Task goal:
Which lines of the records below contain the word "pixels"? Report each of them in full.

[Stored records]
+++
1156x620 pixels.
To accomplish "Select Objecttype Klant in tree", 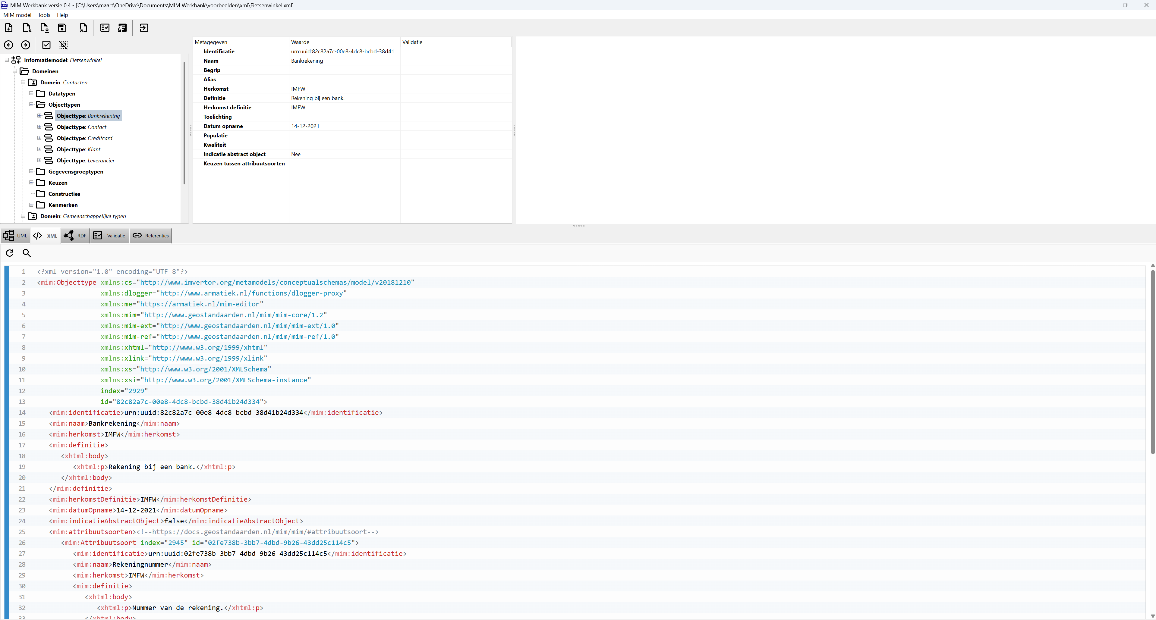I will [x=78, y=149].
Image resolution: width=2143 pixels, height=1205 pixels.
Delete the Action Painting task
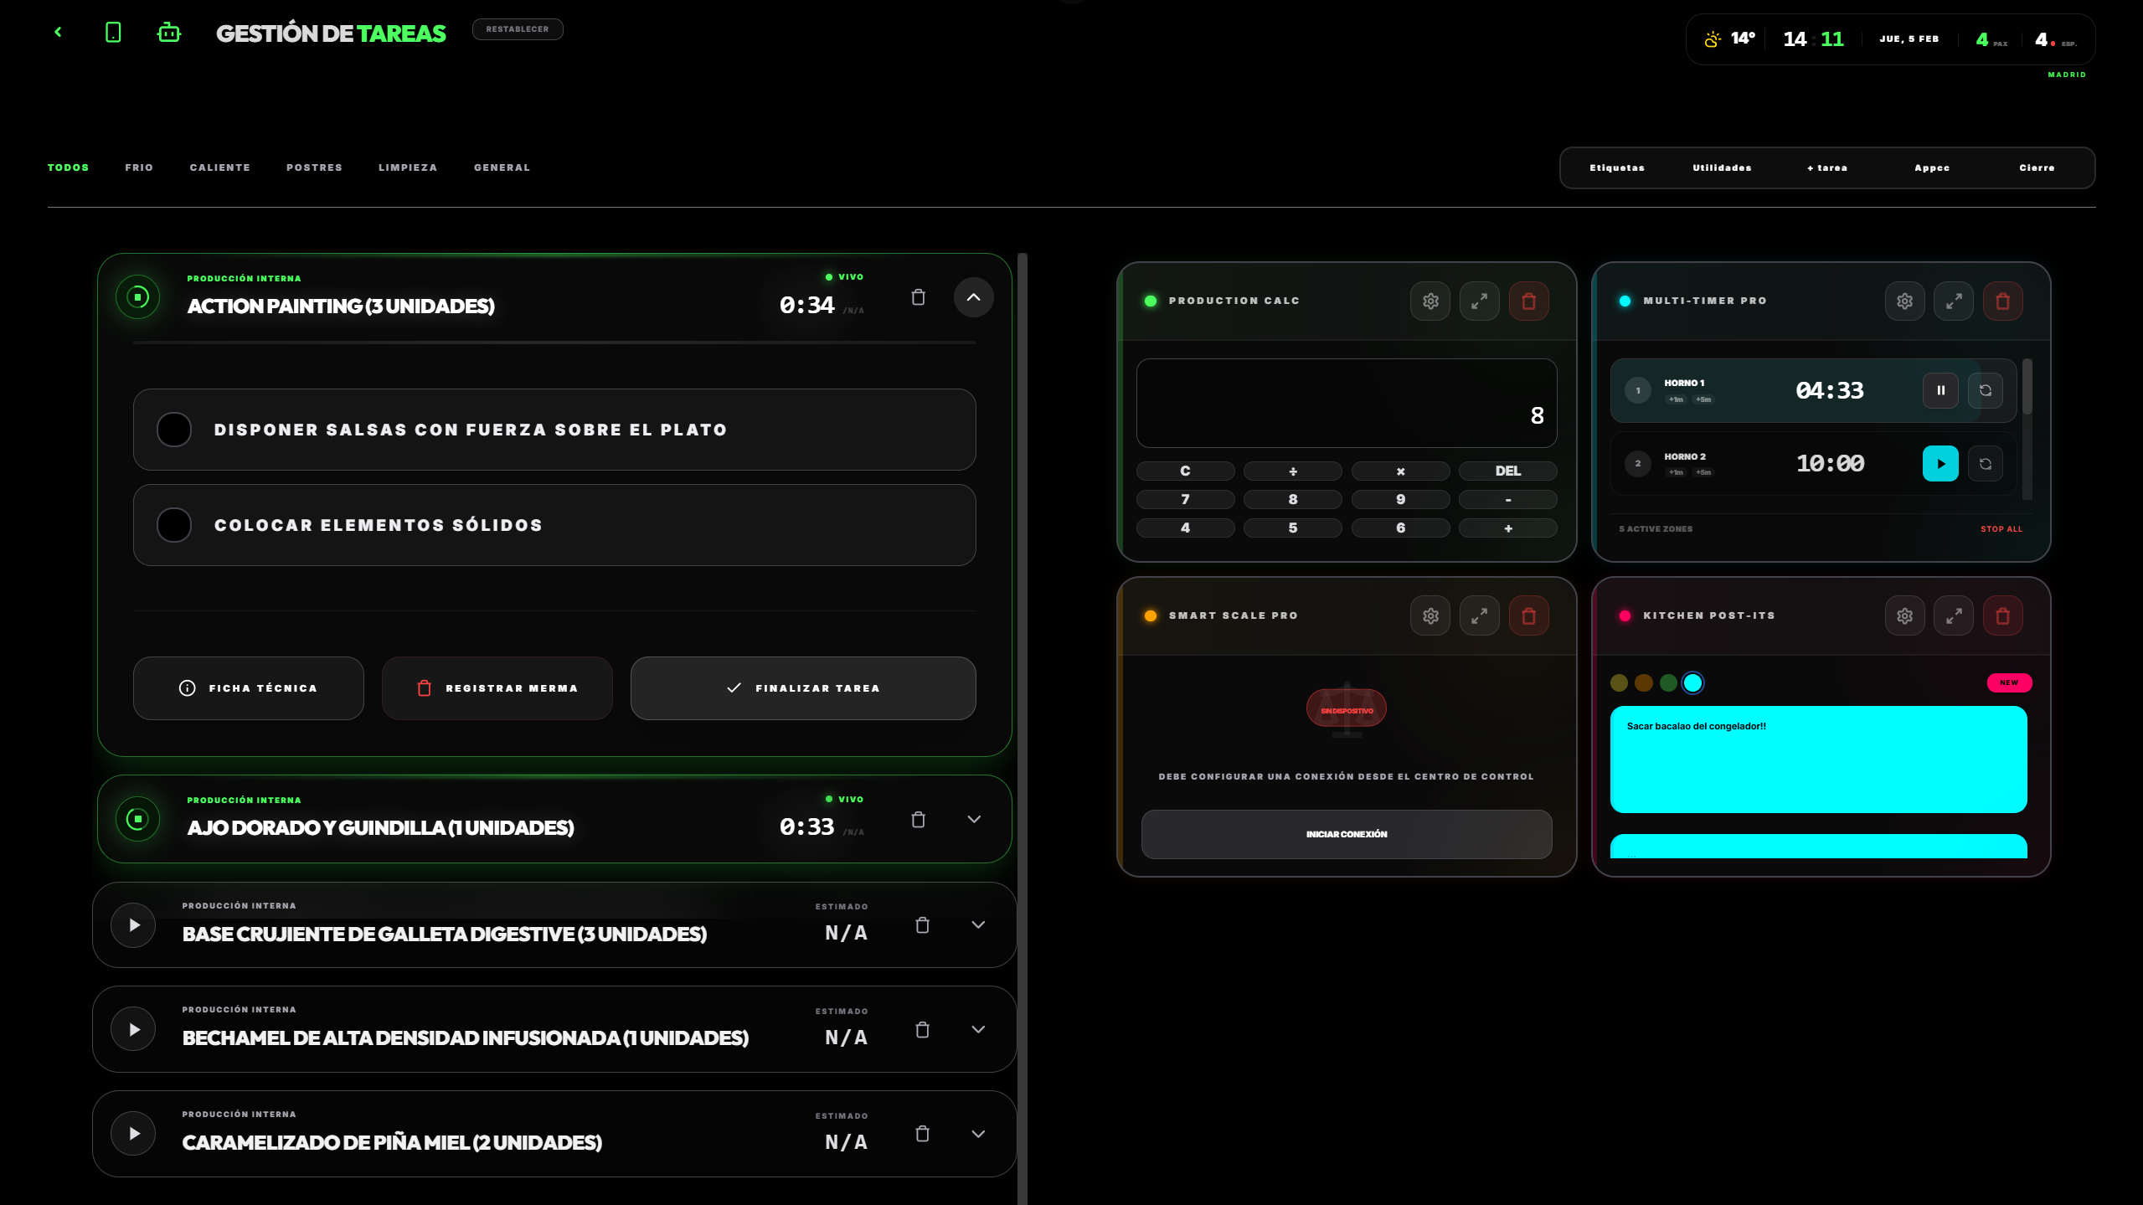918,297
+++
Answer box:
1156x620 pixels.
Image resolution: width=2143 pixels, height=1205 pixels.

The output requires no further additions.